Jean a la sensation que sa vie est bloquée dans cette situation, qu’elle n’évoluera jamais. Et il trouve cela injuste.

 

Jean a un ami, Jacques. Celui-ci est violoniste. Il joue merveilleusement. Pour autant, sa situation n’est pas plus enviable que celle de Jean. Il est employé par un noble, le Prince de +++ et a rang de domestique. Il doit jouer pour le plaisir de son Maître et de ses invités, plusieurs fois par semaine. Mais c’est un laquais, un « moins que rien ». Un meuble. Même s’il est virtuose, il n’est pas là pour recevoir des louanges, mais pour mettre en valeur son Maître et ses signes extérieurs de richesse. Par exemple, les violons de sa collection. Certains valent très chers. Leurs prix ont été décidés par la corporation des luthiers, en fonction de critères bien précis : le coût du matériau qu’il a fallu importer de l’étranger en payant le transport et les impôts. Les taxes que prélèvent éventuellement les autres corporations : si vous voulez incruster un filet de marqueterie autour du violon, vous payez une taxe à la corporation des marqueteurs. Et le salaire du maître-luthier qui a touché l’argent de son travail en fonction de sa position hiérarchique dans la corporation. Autant dire que, sur ces violons, Jacques n’a pas à donner son avis, même s’il est le seul à savoir s’en servir et à pouvoir en juger. Il n’a d’ailleurs à donner son avis sur rien. Et il trouve cela injuste.
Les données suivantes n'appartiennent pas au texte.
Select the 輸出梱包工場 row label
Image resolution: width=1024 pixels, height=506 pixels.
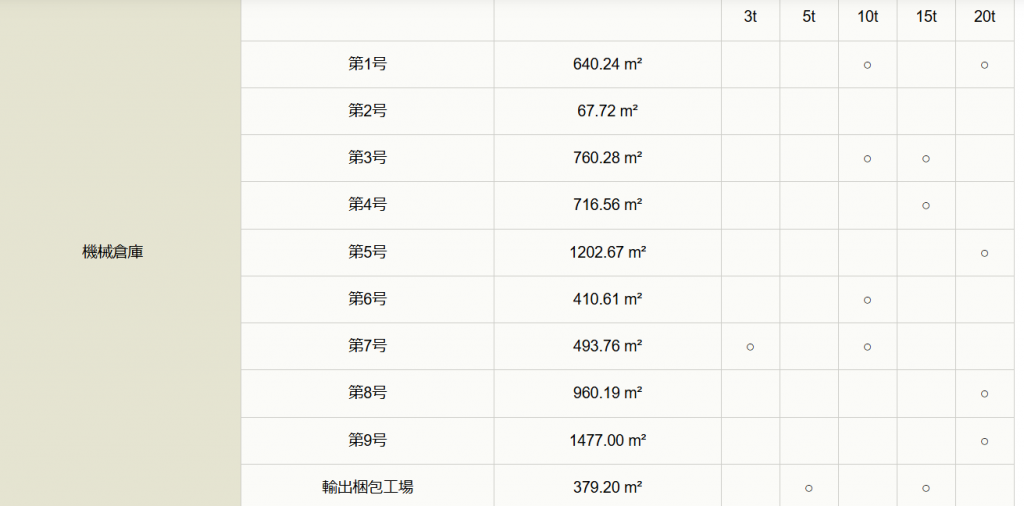(x=367, y=487)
Un an après, Jean et Jacques prennent part, tout deux, à la Révolution, dans l’espoir d’une vie meilleure et d’une société plus juste.

 

 

                                                        Chapitre cinquième

 

      Ce qui advint  du luthier et du violoniste

après la Révolution

 

 

 

Nous sommes maintenant quelques années plus tard. En 1791, a été votée la loi « Le Chapelier », abolissant le système des corporations. Quant aux nobles, on leur a, pour la plupart, coupé la tête. Jean et Jacques n’ont donc plus de « Maîtres ». Ils sont libres de faire ce qu’ils veulent. Chaque profession pouvant maintenant être exercée librement, notre jeune luthier décide de se mettre à son compte.
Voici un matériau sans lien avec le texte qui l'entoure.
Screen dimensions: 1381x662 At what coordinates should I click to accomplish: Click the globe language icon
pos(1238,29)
Il connaît à présent bien son métier et devrait avoir des clients.

Mais, rapidement, il se trouve en face d’un gros problème : quels clients ? Quand son Maître travaillait, avant la Révolution, c’était la corporation qui gérait le marché du violon et l’équilibrait entre chaque atelier. Un système coercitif, mais qui fonctionnait. Mais, maintenant, le système est celui de la concurrence sauvage. Le client, il faut aller le chercher. Mais où ? Pas chez les nobles, il n’y en a plus. Pourtant, on continue à faire de la musique. Qui joue, qui achète, à quel prix vendre sa production ? Voilà des questions pour lesquelles Jean n’a, pour l’instant, pas de réponses.

 

Jacques, de son côté, éprouve aussi quelques difficultés d’adaptation à cette société nouvelle. Il n’a plus de Maître mais, par voie de conséquence, plus d’emploi fixe non plus. Le changement majeur, pour lui, réside dans le fait que, précédemment, le Prince invitait ses amis aux concerts qu’il payait de sa poche. Maintenant, ce sont les spectateurs qui payent. Et, contrairement aux nobles, ils sont beaucoup plus regardants à la dépense. On les appelle des   »bourgeois « . Leurs exigences, leurs codes, leur façon d’acheter, de dépenser leur argent et même d’aller au concert ne sont pas du tout les mêmes que ceux de leurs prédécesseurs.

Jacques est un peu perdu, lui aussi.

 

 

     Chapitre sixième

 

 Comment Jean et Jacques partagent leurs doutes

 

 

Quelques temps plus tard, Jean et Jacques se retrouvent par hasard et décident d’aller fêter l’évènement dans une taverne. Ils commencent à échanger leurs interrogations et leurs points de vue.

 

« Tu vois » dit Jacques à son ami. « Ce qui me fait le plus de peine, c’est que je ne comprends rien à cette nouvelle société. Avant, en tant que musicien, je n’étais pas reconnu. Mais, maintenant, c’est moi qui ne reconnais plus le  public. D’un côté, il a des exigences sur la musique, il veut un grand orchestre, il veut être touché, ressentir des émotions, être transporté. Mais, d’un autre côté, je peux jouer tout un concert en ayant l’impression qu’il m’ignore et pense à autre chose, qu’il est là pour passer un moment, simplement pour être en bonne compagnie. »

 

« Moi, mon problème » dit Jean, « c’est que je ne comprends pas pourquoi j’ai autant de mal à vendre mes violons. Sont-ils trop chers, ou pas assez ? Ils sont bien faits, mon coup de main est assuré, mon vernis est bien passé. Je ne sais pas ce qu’il leur manque. »

 

La suite dans quelques jours…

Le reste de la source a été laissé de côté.